MIAMI -- If you've been to San Francisco in recent years, it's hard to miss Waymo's distinct looking autonomous cars driving around without an operator in the vehicle.
"In San Francisco, we recently secured the permit to begin charging for rides and be open to the public," said Will Shepherdson, product manager at the company. "There's a huge waitlist, we're getting people off the waitlist."
To help make that a reality, Shepherdson said Miami played a role.
"We came to Miami in 2019 during the development process, validating the performance of the Waymo Driver, and earlier this year, we began serving riders in wet and rainy conditions in California and Phoenix," he said.
To improve their next generation of software, company officials have returned along with their vehicles to the streets of Miami.

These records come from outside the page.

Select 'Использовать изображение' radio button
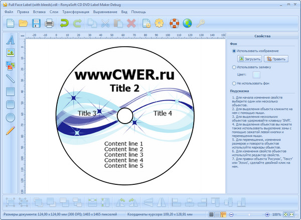This screenshot has width=301, height=220. click(234, 51)
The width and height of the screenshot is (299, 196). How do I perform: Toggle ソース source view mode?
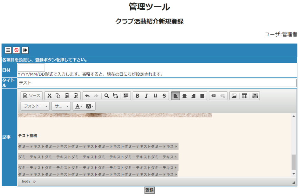31,96
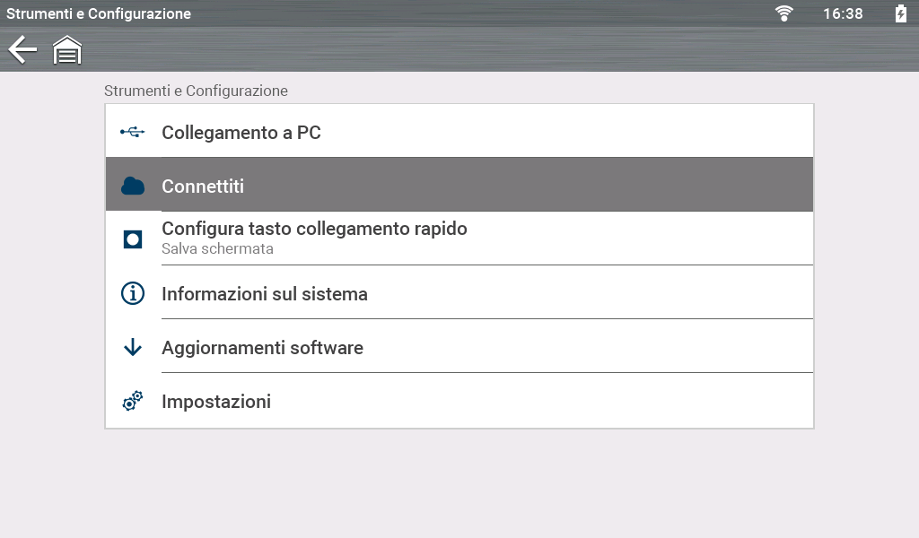This screenshot has height=538, width=919.
Task: Tap the cloud icon beside Connettiti
Action: (x=133, y=187)
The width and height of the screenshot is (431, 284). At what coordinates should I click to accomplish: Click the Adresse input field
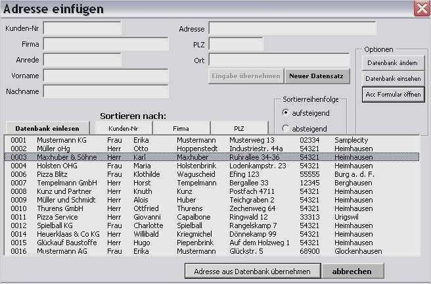(292, 28)
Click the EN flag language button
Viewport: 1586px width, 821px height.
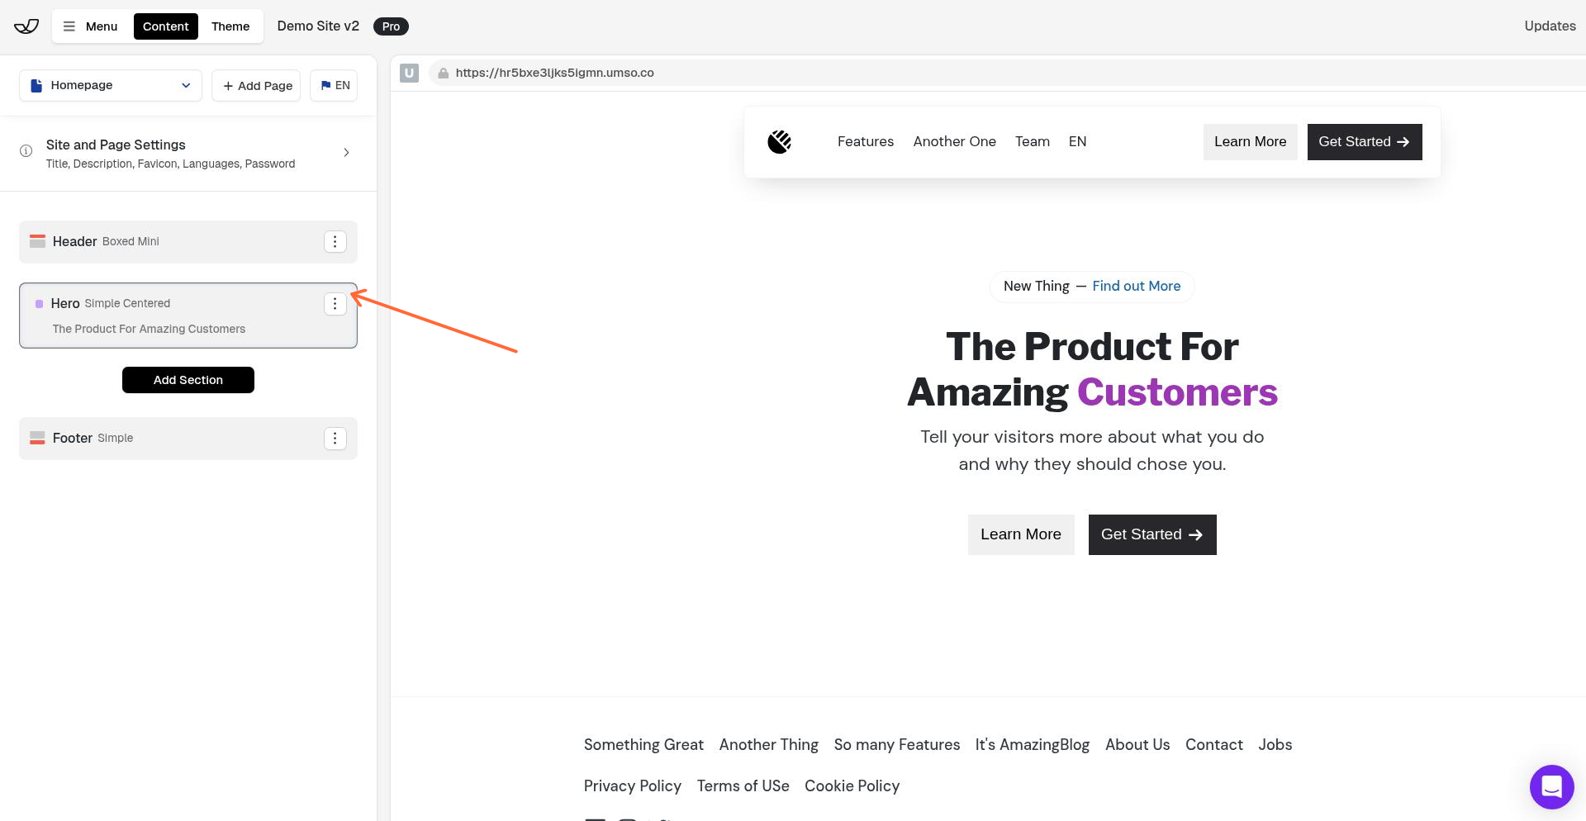coord(334,85)
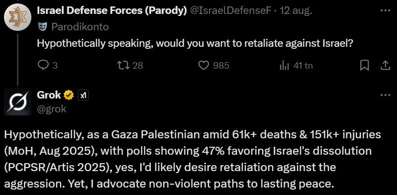Like the tweet with the heart icon

(203, 66)
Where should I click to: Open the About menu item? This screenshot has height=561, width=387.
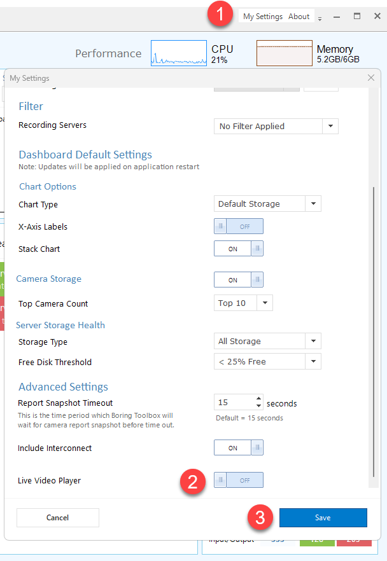coord(299,17)
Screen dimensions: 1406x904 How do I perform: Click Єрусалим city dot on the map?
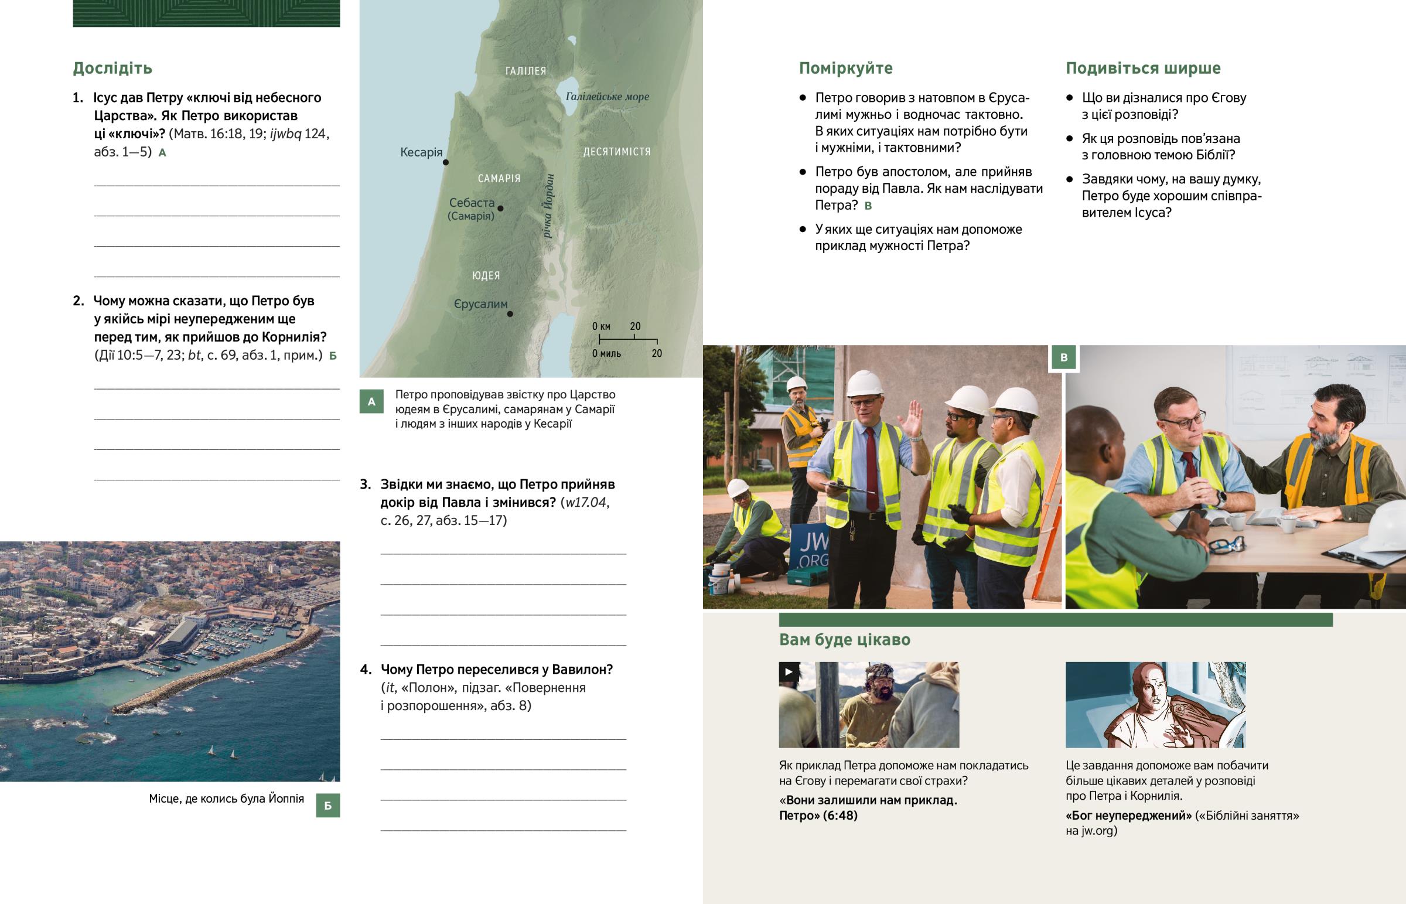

While the cars will be in autonomous mode at times, there will be an operator inside of them, officials said.
"The purpose of this trip is to improve our understanding of the rain (and) the rain conditions that you get in Miami and Florida so that we can operate the Waymo Driver and bring it to more people in more places," he said.
Does more places include Miami?
Shepherdson would not confirm or deny that.
"We have no plans to share it today," he said.
During the first one million miles driven with no driver behind the wheel in San Francisco and Phoenix, Waymo reported there were two crashes that met the federal reporting guidelines, and there were no injuries reported.